━━━━━ Text extract

Catholic schools to reorganize, focus on early childhood

By Michelle Martin


When classes begin next August, two parishes will offer new early childhood education programs aimed at children ages 3 to 8, said Dominican Sister Mary Paul Mc- Caughey, the superintendent of Catholic schools.

The programs will be at St. Mary of Czestochowa in Cicero and St. Priscilla, 7001 W. Addison St.

Both will be in facilities that up until this spring housed traditional Catholic schools. Those schools are closing because of declining enrollment or financial difficulties.

“They will be reborn as something new,” McCaughey said.

Also closing in June are Our Lady of the Gardens School, 13300 S. Langley, which had been operated with the assistance of Maryville Academy, and St. Beatrice in Schiller Park. Our Lady of the Gardens will reopen in the fall as a public charter school, while students who desire to continue with a Catholic education have been offered scholarships at nearby parochial schools.

The two early childhood centers can thrive and help revitalize Catholic schools, McCaughey said.

“Early childhood is a way to revitalize the schools,” she said. “You can start again from the bottom and we can get some funding [through the Title I “Preschool for All” program].”

As the early childhood centers develop, they can either send their students on to other area Catholic schools, or add grades in areas where there aren’t other Catholic schools close by.

At St. Mary of Czestochowa in Cicero, the new school will be part of a three-school consortium with Our Lady of Charity and St. Frances of Rome. The group, to be called Catholic Schools of Cicero, will be run by executive principal Clem Martin, now the principal at St. Frances of Rome, and a single board of specified jurisdiction.

The St. Mary building will offer 3- and 4-year-old preschool, starting with a classroom for 20 students, and an ungraded program for children ages 5 to 8.

Meanwhile, Our Lady of Charity and St. Frances of Rome will continue to offer preschool through eighth grade. The hope is that students will move to one of the other Catholic schools when they finish at St. Mary, Martin said.

━━━━━━━━━━
━━━━━ Stored data

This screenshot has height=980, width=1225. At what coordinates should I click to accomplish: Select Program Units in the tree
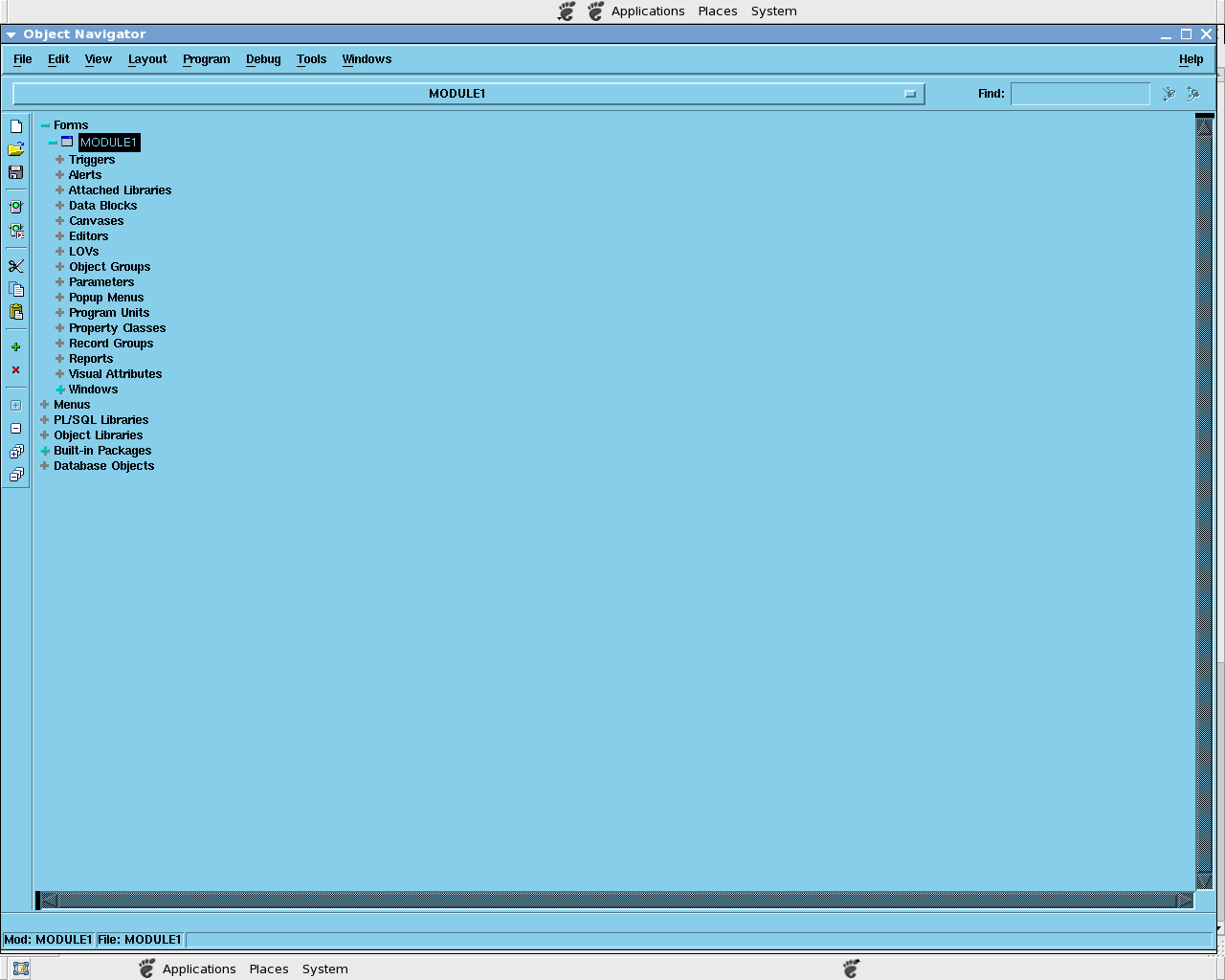tap(109, 313)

━━━━━━━━━━

▶ **What is being asked**:
In the article on the Catholic school reorganization, turn the paragraph beginning "At St. Mary of Czestochowa in Cicero" into a short bulleted list that keeps its main facts. The data stands apart from the text and has no connection to it.

▶ **Full solution**:
- The new school at St. Mary of Czestochowa in Cicero will join Our Lady of Charity and St. Frances of Rome in a three-school consortium.
- The group will be called Catholic Schools of Cicero.
- Executive principal Clem Martin, now principal at St. Frances of Rome, will run it together with a single board of specified jurisdiction.